Start of Recorded data

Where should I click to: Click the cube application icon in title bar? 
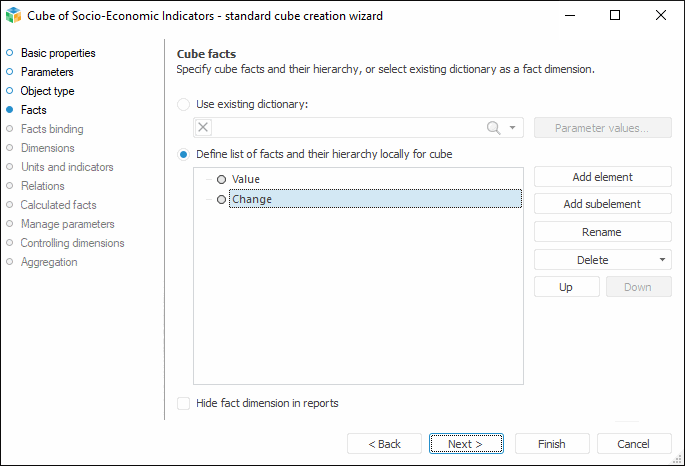pyautogui.click(x=15, y=15)
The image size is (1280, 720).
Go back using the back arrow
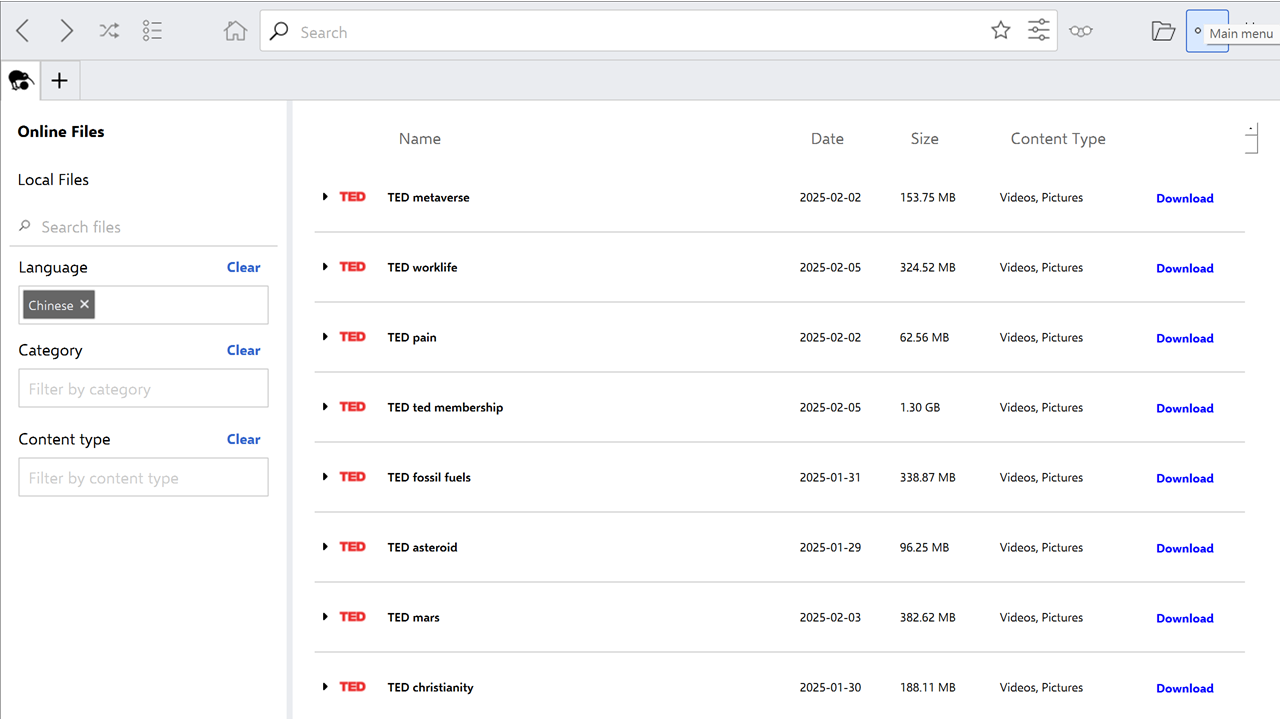pyautogui.click(x=23, y=31)
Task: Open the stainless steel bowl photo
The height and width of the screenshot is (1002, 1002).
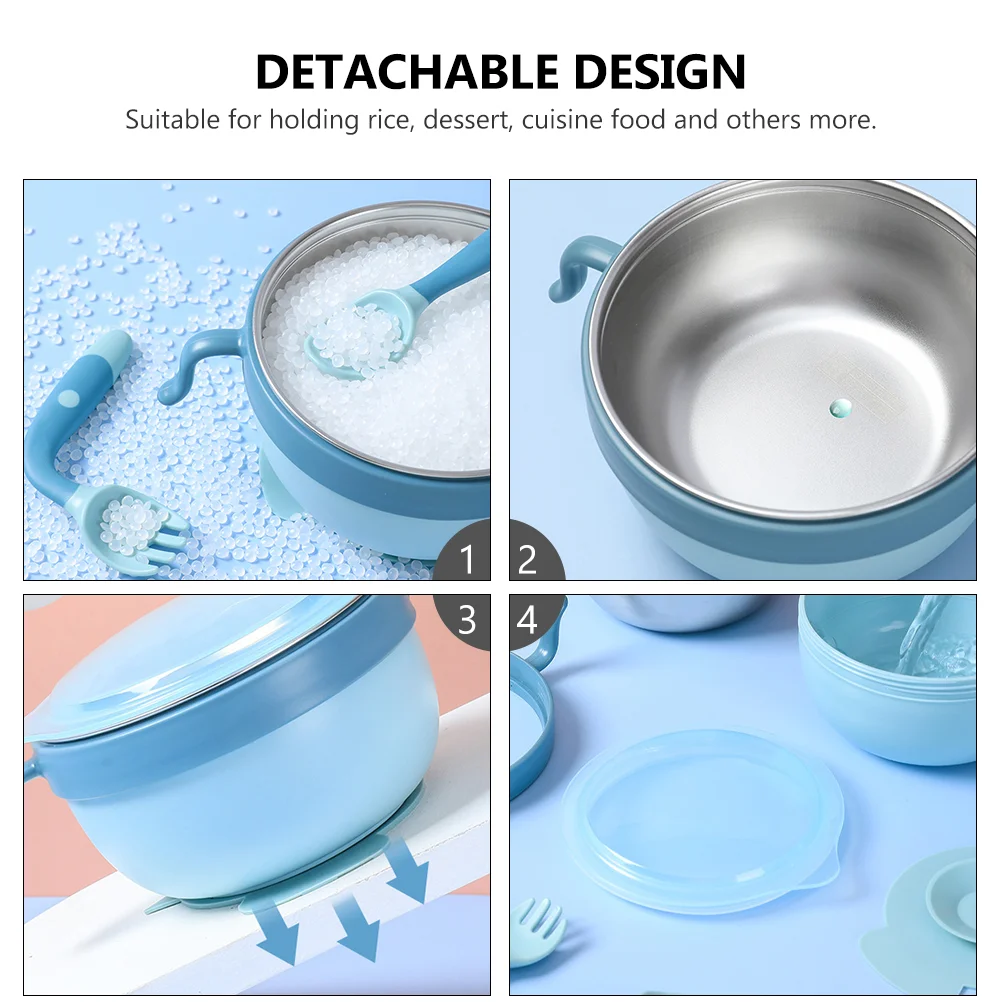Action: (x=743, y=380)
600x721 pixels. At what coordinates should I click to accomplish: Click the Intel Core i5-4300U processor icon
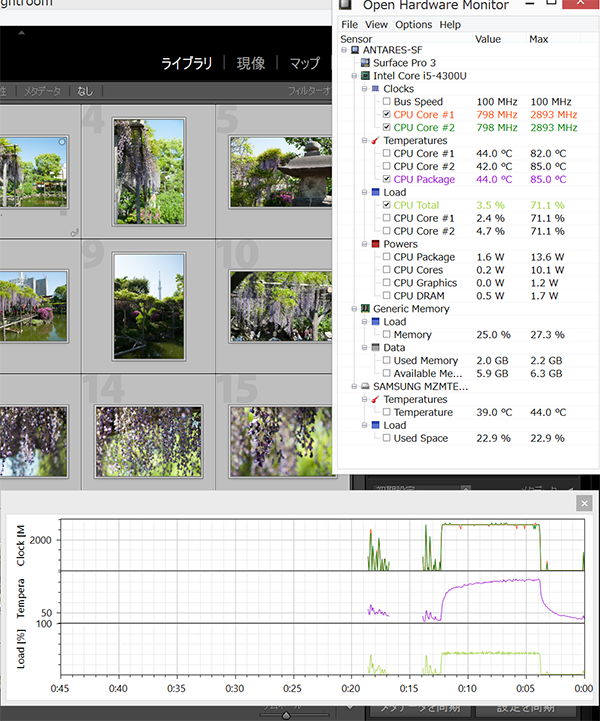click(365, 75)
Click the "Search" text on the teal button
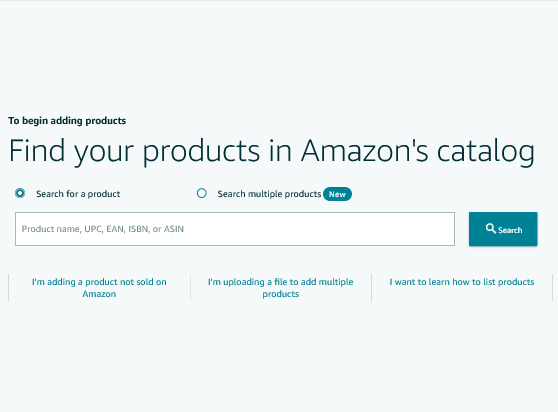Image resolution: width=558 pixels, height=412 pixels. click(510, 230)
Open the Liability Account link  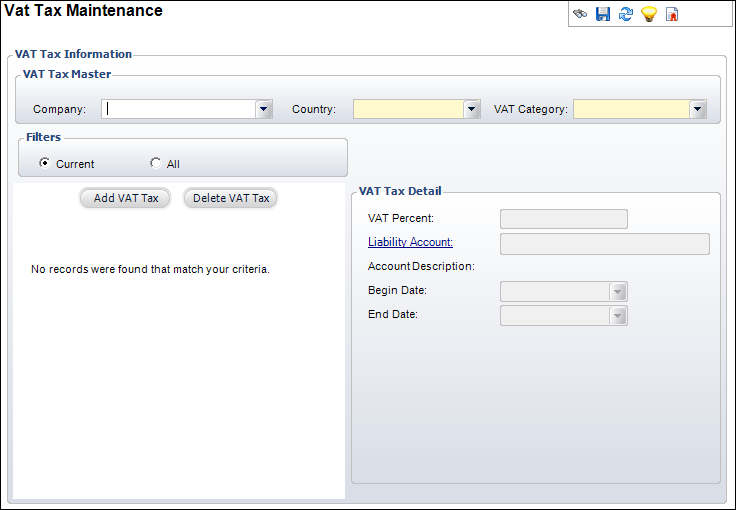click(x=410, y=242)
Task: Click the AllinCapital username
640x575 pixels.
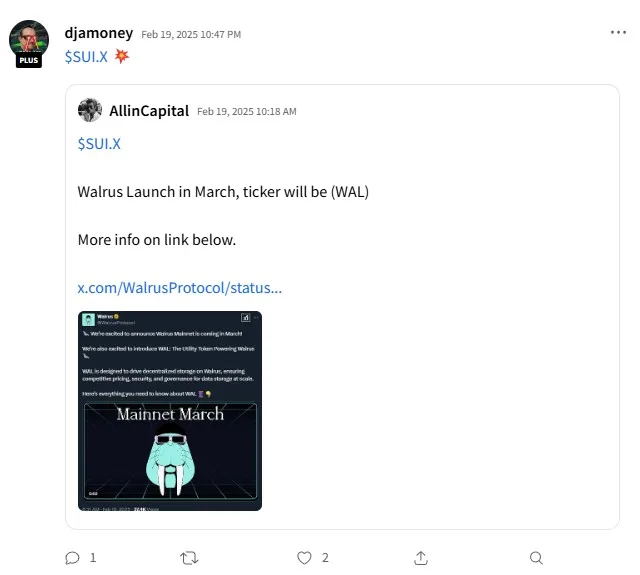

End of Recorded data

Problem to work on:
Skip all pictures. Copy exactly the lines from the one containing "Task: Click the AllinCapital username" through the end of the records, both ends included.

Exercise result:
Task: Click the AllinCapital username
640x575 pixels.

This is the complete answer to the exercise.